Proposed settlement. Musk (and Tesla) quickly agreed to settle, without admitting or denying the allegations. Among other actions, the proposed consent judgment requires that Musk be replaced by an independent chairman; he is, however, eligible to be elected chairman again after three years. Musk also agreed to appoint two independent directors to Tesla's board and to pay $20 million in penalties.
Since 2014, the standard for evaluating consent decrees in the Second Circuit has been whether the proposed consent decree is fair and reasonable. There is an additional requirement that the public interest would not be disserved in the event that the consent decree includes injunctive relief. The primary focus of the court's inquiry should be on ensuring the consent decree is procedurally proper, using objective measures, taking care not to infringe on the SEC’s discretionary authority to settle on a particular set of terms. The district court is required to enter the order unless there is a "substantial basis" to conclude that the proposed decree does not meet these requirements.

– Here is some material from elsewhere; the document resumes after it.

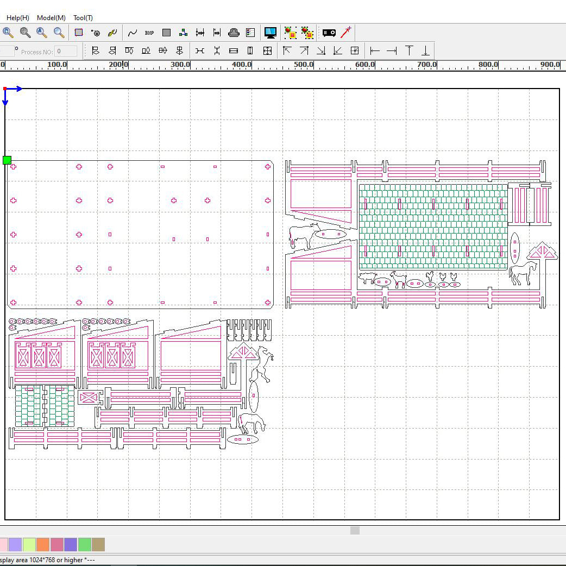Open the preview simulation display icon

[270, 33]
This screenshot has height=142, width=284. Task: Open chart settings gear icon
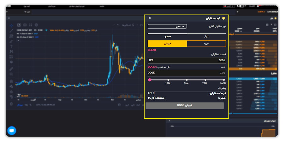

In that case, SEC v. Citigroup Global Markets, Inc., the SEC filed a proposed settlement with Citigroup, which Judge Rakoff of the District Court for the Southern District of New York rejected for not being fair, reasonable, adequate, or in the public interest; here, the public interest was defined as an overriding interest in knowing the truth. Judge Rakoff also took issue with the SEC deciding to settle without requiring an admission of liability. The Second Circuit ruled that it was an abuse of discretion for the district court to require that the SEC establish the "truth" of the allegations against a settling party as a condition for approving a consent decree, stating that it is not within the district court's purview to demand "cold, hard, solid facts." The panel also omitted adequacy from the clarified standard.
The case is No. 18-cv-8865.
Attorneys: Cheryl L. Crumpton for the SEC.
Companies: Tesla Inc.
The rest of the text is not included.